-- Opening Marker --

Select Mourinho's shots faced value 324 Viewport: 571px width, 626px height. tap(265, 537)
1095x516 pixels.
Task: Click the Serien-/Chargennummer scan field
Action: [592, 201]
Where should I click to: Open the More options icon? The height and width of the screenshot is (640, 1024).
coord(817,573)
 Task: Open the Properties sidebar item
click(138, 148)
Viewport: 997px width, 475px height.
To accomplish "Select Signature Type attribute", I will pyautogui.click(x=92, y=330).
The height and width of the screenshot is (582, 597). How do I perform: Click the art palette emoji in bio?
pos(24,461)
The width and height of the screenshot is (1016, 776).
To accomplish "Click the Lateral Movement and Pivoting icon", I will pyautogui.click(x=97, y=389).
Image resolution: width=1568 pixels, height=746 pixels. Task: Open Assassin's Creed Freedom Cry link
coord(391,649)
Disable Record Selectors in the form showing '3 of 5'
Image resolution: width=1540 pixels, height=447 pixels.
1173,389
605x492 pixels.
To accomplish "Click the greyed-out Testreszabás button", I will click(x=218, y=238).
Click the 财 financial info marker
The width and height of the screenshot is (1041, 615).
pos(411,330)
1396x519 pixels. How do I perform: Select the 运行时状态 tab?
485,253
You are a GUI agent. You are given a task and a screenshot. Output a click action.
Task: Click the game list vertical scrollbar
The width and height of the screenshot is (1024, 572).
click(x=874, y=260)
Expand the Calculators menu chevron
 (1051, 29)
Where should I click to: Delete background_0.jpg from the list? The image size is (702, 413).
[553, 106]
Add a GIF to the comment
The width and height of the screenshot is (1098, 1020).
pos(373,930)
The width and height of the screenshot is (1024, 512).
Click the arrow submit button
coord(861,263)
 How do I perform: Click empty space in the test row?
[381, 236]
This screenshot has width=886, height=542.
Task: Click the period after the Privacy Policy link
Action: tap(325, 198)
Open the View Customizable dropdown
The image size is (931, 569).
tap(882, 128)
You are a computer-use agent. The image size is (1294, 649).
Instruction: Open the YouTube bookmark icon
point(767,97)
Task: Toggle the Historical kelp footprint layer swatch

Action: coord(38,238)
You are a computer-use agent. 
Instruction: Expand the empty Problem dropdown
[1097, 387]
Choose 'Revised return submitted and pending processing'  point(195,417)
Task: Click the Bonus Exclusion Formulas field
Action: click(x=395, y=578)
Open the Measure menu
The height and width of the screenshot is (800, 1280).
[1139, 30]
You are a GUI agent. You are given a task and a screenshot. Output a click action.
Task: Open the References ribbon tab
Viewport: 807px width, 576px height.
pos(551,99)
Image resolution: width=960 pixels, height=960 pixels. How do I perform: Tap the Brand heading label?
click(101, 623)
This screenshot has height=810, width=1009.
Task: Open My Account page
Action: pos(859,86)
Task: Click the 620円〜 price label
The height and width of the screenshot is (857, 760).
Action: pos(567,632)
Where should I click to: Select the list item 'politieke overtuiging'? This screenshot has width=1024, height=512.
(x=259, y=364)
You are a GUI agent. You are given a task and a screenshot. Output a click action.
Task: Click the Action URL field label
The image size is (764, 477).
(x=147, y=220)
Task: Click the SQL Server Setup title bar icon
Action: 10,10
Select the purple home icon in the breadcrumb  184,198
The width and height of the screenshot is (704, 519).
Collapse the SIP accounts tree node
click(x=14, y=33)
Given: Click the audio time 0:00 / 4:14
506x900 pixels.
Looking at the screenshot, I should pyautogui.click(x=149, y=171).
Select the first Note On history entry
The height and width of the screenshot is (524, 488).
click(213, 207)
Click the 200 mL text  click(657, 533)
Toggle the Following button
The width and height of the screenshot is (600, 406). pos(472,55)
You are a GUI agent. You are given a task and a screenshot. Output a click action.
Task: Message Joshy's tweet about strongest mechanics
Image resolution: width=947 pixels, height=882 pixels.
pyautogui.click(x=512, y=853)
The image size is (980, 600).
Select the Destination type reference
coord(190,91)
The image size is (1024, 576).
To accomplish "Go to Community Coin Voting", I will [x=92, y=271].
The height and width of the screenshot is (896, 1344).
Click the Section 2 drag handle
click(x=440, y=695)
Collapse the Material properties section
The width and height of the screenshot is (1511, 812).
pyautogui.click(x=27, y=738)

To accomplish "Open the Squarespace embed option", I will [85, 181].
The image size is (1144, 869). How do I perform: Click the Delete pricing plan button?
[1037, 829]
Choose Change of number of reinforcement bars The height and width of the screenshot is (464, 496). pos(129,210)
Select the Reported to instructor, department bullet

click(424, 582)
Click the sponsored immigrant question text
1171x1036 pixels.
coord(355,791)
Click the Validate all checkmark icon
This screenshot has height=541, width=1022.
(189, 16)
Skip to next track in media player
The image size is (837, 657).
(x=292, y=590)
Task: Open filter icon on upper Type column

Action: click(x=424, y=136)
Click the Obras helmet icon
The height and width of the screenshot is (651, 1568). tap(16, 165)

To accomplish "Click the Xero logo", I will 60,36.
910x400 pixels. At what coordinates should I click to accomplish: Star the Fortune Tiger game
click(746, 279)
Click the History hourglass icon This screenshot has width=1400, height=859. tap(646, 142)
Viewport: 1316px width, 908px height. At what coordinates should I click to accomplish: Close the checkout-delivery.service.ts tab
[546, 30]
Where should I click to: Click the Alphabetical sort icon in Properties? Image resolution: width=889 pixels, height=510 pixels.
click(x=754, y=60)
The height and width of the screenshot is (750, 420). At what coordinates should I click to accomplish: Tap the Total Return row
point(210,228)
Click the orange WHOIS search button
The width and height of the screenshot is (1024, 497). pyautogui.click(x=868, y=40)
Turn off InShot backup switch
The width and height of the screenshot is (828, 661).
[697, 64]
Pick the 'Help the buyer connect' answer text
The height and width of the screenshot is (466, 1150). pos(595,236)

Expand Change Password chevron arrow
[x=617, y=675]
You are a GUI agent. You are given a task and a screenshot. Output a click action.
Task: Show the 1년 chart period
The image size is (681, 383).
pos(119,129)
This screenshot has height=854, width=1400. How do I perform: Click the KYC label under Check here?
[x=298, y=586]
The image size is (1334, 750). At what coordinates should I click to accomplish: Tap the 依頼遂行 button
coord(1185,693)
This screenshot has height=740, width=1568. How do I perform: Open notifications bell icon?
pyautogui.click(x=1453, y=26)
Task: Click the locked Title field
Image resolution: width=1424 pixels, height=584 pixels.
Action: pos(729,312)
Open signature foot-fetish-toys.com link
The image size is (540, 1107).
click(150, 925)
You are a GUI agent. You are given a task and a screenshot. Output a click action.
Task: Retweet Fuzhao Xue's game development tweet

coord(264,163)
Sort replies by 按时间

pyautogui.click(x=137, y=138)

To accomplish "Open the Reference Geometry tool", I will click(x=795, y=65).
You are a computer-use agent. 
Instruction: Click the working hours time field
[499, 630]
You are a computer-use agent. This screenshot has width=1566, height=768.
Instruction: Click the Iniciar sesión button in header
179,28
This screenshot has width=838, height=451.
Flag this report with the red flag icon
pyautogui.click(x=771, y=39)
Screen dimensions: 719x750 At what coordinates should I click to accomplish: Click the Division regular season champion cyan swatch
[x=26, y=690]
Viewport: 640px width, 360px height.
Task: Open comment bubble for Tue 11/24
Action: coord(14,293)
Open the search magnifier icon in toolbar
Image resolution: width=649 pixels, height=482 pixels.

-- Closing Marker --

Activity = What is wanted is the number of lines holding "computer" in the entries. Nothing else should be given.

Task solution = 4